(Text and item location entries)
%%

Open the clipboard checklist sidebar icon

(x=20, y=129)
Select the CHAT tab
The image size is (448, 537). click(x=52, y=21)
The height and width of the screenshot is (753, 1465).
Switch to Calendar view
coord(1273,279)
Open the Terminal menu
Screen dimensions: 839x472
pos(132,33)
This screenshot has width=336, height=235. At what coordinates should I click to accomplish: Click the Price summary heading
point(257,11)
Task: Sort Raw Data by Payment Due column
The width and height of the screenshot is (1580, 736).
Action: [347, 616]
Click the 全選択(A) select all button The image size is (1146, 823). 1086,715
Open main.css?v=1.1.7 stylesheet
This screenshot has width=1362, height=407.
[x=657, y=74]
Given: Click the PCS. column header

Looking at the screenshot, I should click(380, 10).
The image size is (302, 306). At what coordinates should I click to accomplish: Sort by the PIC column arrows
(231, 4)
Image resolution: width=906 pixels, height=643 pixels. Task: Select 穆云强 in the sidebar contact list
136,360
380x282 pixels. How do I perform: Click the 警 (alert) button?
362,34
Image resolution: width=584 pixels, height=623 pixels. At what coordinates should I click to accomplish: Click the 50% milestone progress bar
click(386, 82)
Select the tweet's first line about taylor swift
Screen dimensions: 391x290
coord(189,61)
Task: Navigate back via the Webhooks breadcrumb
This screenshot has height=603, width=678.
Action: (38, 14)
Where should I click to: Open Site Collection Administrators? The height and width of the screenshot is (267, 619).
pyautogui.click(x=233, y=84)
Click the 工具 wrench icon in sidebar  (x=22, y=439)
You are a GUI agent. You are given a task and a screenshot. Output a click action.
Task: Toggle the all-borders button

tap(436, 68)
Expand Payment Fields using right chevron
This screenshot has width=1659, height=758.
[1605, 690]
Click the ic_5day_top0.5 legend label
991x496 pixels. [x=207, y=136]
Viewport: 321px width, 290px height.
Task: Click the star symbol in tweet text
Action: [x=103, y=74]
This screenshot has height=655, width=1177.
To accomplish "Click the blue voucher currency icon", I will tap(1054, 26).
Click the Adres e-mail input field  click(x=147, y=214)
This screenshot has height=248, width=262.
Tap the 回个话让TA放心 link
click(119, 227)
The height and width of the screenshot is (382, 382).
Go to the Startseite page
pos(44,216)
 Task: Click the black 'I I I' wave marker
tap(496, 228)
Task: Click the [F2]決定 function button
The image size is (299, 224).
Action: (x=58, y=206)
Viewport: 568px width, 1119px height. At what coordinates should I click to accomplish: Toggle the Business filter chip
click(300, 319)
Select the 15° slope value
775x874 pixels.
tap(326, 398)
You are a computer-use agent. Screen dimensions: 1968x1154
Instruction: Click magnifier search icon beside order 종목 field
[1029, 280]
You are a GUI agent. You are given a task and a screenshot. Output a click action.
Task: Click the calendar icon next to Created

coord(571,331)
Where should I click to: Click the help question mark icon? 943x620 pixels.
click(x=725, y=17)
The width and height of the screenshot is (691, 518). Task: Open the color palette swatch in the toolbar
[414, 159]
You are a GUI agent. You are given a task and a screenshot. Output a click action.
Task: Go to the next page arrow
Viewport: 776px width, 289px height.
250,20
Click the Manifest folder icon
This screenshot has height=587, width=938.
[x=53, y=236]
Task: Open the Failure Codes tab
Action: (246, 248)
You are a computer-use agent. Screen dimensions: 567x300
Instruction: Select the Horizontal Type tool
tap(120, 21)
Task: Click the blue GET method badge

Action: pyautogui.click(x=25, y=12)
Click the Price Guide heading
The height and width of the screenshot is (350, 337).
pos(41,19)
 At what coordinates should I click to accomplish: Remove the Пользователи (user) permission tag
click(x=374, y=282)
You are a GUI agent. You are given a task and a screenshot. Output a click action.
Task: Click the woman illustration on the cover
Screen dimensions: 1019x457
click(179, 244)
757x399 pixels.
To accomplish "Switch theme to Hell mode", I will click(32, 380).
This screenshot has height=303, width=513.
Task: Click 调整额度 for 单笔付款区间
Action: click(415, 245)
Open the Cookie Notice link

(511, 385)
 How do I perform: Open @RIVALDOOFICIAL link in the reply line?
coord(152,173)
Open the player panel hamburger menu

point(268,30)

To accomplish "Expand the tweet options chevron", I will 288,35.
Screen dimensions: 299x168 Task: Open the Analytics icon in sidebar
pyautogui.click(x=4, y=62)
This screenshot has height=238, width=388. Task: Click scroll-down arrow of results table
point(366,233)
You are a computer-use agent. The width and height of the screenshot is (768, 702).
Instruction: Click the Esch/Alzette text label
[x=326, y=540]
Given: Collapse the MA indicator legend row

%%

**What this task involves**
Repeat these rows line for line, with no changes.

**Result below**
Open the clipboard checklist sidebar icon

(x=20, y=129)
Select the CHAT tab
The image size is (448, 537). click(x=52, y=21)
The height and width of the screenshot is (753, 1465).
Switch to Calendar view
coord(1273,279)
Open the Terminal menu
Screen dimensions: 839x472
pos(132,33)
This screenshot has width=336, height=235. At what coordinates should I click to accomplish: Click the Price summary heading
point(257,11)
Task: Sort Raw Data by Payment Due column
The width and height of the screenshot is (1580, 736).
Action: [347, 616]
Click the 全選択(A) select all button The image size is (1146, 823). 1086,715
Open main.css?v=1.1.7 stylesheet
This screenshot has width=1362, height=407.
[x=657, y=74]
Given: Click the PCS. column header

Looking at the screenshot, I should click(380, 10).
The image size is (302, 306). At what coordinates should I click to accomplish: Sort by the PIC column arrows
(231, 4)
Image resolution: width=906 pixels, height=643 pixels. Task: Select 穆云强 in the sidebar contact list
136,360
380x282 pixels. How do I perform: Click the 警 (alert) button?
362,34
Image resolution: width=584 pixels, height=623 pixels. At what coordinates should I click to accomplish: Click the 50% milestone progress bar
click(386, 82)
Select the tweet's first line about taylor swift
Screen dimensions: 391x290
coord(189,61)
Task: Navigate back via the Webhooks breadcrumb
This screenshot has height=603, width=678.
Action: (38, 14)
Where should I click to: Open Site Collection Administrators? The height and width of the screenshot is (267, 619).
pyautogui.click(x=233, y=84)
Click the 工具 wrench icon in sidebar  (x=22, y=439)
You are a GUI agent. You are given a task and a screenshot. Output a click action.
Task: Toggle the all-borders button

tap(436, 68)
Expand Payment Fields using right chevron
This screenshot has width=1659, height=758.
[1605, 690]
Click the ic_5day_top0.5 legend label
991x496 pixels. [x=207, y=136]
Viewport: 321px width, 290px height.
Task: Click the star symbol in tweet text
Action: [x=103, y=74]
This screenshot has height=655, width=1177.
To accomplish "Click the blue voucher currency icon", I will tap(1054, 26).
Click the Adres e-mail input field  click(x=147, y=214)
This screenshot has height=248, width=262.
Tap the 回个话让TA放心 link
click(119, 227)
The height and width of the screenshot is (382, 382).
Go to the Startseite page
pos(44,216)
 Task: Click the black 'I I I' wave marker
tap(496, 228)
Task: Click the [F2]決定 function button
The image size is (299, 224).
Action: (x=58, y=206)
Viewport: 568px width, 1119px height. At what coordinates should I click to accomplish: Toggle the Business filter chip
click(300, 319)
Select the 15° slope value
775x874 pixels.
tap(326, 398)
You are a computer-use agent. Screen dimensions: 1968x1154
Instruction: Click magnifier search icon beside order 종목 field
[1029, 280]
You are a GUI agent. You are given a task and a screenshot. Output a click action.
Task: Click the calendar icon next to Created

coord(571,331)
Where should I click to: Click the help question mark icon? 943x620 pixels.
click(x=725, y=17)
The width and height of the screenshot is (691, 518). Task: Open the color palette swatch in the toolbar
[414, 159]
You are a GUI agent. You are given a task and a screenshot. Output a click action.
Task: Go to the next page arrow
Viewport: 776px width, 289px height.
250,20
Click the Manifest folder icon
This screenshot has height=587, width=938.
[x=53, y=236]
Task: Open the Failure Codes tab
Action: (246, 248)
You are a computer-use agent. Screen dimensions: 567x300
Instruction: Select the Horizontal Type tool
tap(120, 21)
Task: Click the blue GET method badge

Action: pyautogui.click(x=25, y=12)
Click the Price Guide heading
The height and width of the screenshot is (350, 337).
pos(41,19)
 At what coordinates should I click to accomplish: Remove the Пользователи (user) permission tag
click(x=374, y=282)
You are a GUI agent. You are given a task and a screenshot. Output a click action.
Task: Click the woman illustration on the cover
Screen dimensions: 1019x457
click(179, 244)
757x399 pixels.
To accomplish "Switch theme to Hell mode", I will click(32, 380).
This screenshot has height=303, width=513.
Task: Click 调整额度 for 单笔付款区间
Action: click(415, 245)
Open the Cookie Notice link

(511, 385)
 How do I perform: Open @RIVALDOOFICIAL link in the reply line?
coord(152,173)
Open the player panel hamburger menu

point(268,30)

To accomplish "Expand the tweet options chevron", I will 288,35.
Screen dimensions: 299x168 Task: Open the Analytics icon in sidebar
pyautogui.click(x=4, y=62)
This screenshot has height=238, width=388. Task: Click scroll-down arrow of results table
point(366,233)
You are a computer-use agent. The width and height of the screenshot is (768, 702).
Instruction: Click the Esch/Alzette text label
[x=326, y=540]
Given: Collapse the MA indicator legend row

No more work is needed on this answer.